When you first hear that your student is spending time at a place called "Tick Ridge," you might be inclined to wonder if bug spray is mandatory. While the longtime name is initially concerning, CRMS Outdoor Program Manager Darryl Fuller is quick to emphasize that ticks are not a predominant feature of the landscape.
"Strangely enough, it's the name of the little bluff there," he explains. "I've spent hours over there and I've never found a tick on myself. I have pulled one or two off my dog; she's spent a lot of time over there too."
"Over there" is a private parcel of CRMS land paralleling the school on the other side of the Crystal River. The property includes a new CRMS garden plot as well as over 3.5 miles of stacked loop trails. The trails start on the valley floor along the Crystal River and traverse meadows and pinyon-juniper woodland up 300 feet in elevation to the ridgeline and mesa above, which offer spectacular views of Mount Sopris and the Crystal Valley Ranch. The trails are used formally for the Oystermeister running race and informally by CRMS runners, winter athletes in dryland training, faculty looking for a quick workout, and an occasional mountain biker willing to navigate sketchy sections and tight switchbacks up to the top.
In recent years, a CRMS student service crew has largely been responsible for trail improvement and maintenance. Some trails, like Ditch Meadow Loop or Mesa Top Loop are named for their geographical features, while others, like the Homie Spur, pay tribute to the students who built them. None of the trails are marked, however. Thanks to the winning Chris Babbs scholarship project last year, the trail system is about to get more official attention.

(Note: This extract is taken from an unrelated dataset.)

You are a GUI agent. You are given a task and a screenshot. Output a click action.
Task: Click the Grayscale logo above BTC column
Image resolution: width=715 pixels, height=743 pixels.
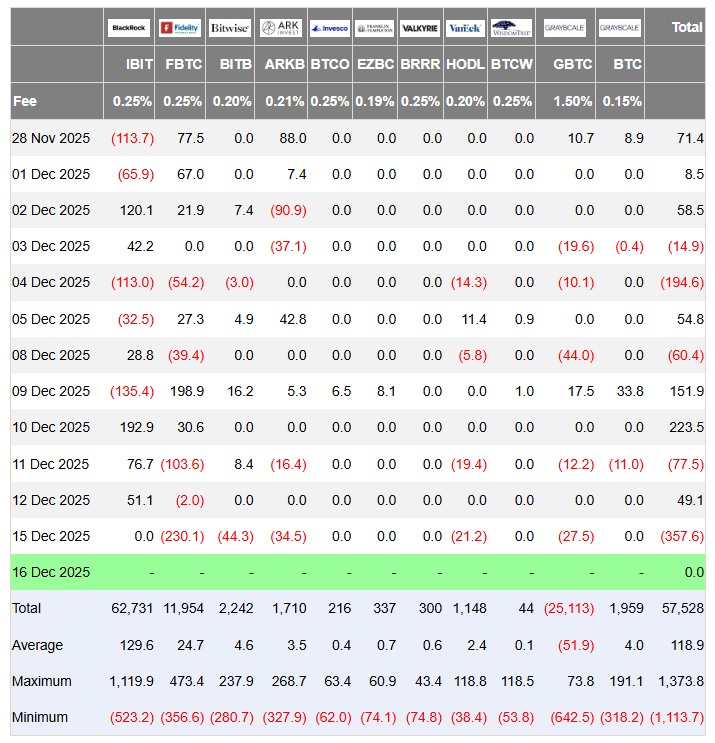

"The Chris Babbs Scholarship allows students to generate ideas that they're passionate about to effect positive change on campus," says Fuller. "Maybe something they feel hasn't received enough attention or a novel idea that they have about how to improve campus life or resources."
The proposal of then-sophomores Bryn Peterson and Charlie Cope sprang out of a desire to build a winter sports park with jumps, rails, and features around the ridge area. After talking with Fuller, they decided to broaden their ambition.
"The motivation originally was to get a cool, fun park in the middle of Tick Ridge to use in the wintertime," says Peterson. "If we were doing that, however, we thought we should go and work on Tick Ridge in general as well. It's a big part of our community. Everybody knows about it, so we wanted to get more people to come over to this area and use it to its full potential."
Peterson and Cope's proposal ultimately included work such as creating a network of signs for the trails, improving the trails for mountain bike use, adding benches at scenic viewpoints on top, and creating a section of raised trail over a muddy garden irrigation section. To make the trails more bike-friendly, trail work would need to include clearing the prickly pear vegetation away from the edges of the path and widening some of the switchbacks to the top.
"There are plenty of opportunities to make improvements over there to make the trail system more inviting so people understand how to get around, how the trails link up, how far the distances are, those kinds of things," says Fuller. "That's the broad picture of this most recent effort."
CRMS approved the proposal and dedicated $2,000 to the project last spring. Although Cope and Peterson are year-round athletes with full schedules, they hope to return to the project during their fourth-quarter service crew. In the meantime, Fuller has moved ahead with the trail work with his second-quarter trail building service crew. When the ground finally freezes, the crew and Fuller will move indoors and begin to consider the signage issue.
"When you say put signs up, it's a simple-sounding concept, but when you start thinking about it, there are lots of different ways to sign things," Fuller says. "There's the modern mountain bike way that includes a map at each post with a 'You Are Here' sticker or more traditional signs that give the name of the trail and the distance of that loop to the next junction. We'll try to key up the service crew to consider what would be the most efficient. It's mostly sweat-equity, though, in terms of the improvements. That fits well with student service crews."
In the end, Fuller says that Peterson's and Cope's proposal on Tick Ridge aligns with school values and continues a long tradition of teaching students about stewardship of the land.
"Getting students involved with actually maintaining and managing and improving the campus teaches really valuable lessons about taking care of the land," says Fuller. "It also provides a nice connection for students and ultimately our alumni as they move out into the world. They come back and remember the work they did. In the case of the trail system, they can go back and enjoy that work and walk on the trails and have that connection to making those kinds of contributions while they were here at CRMS."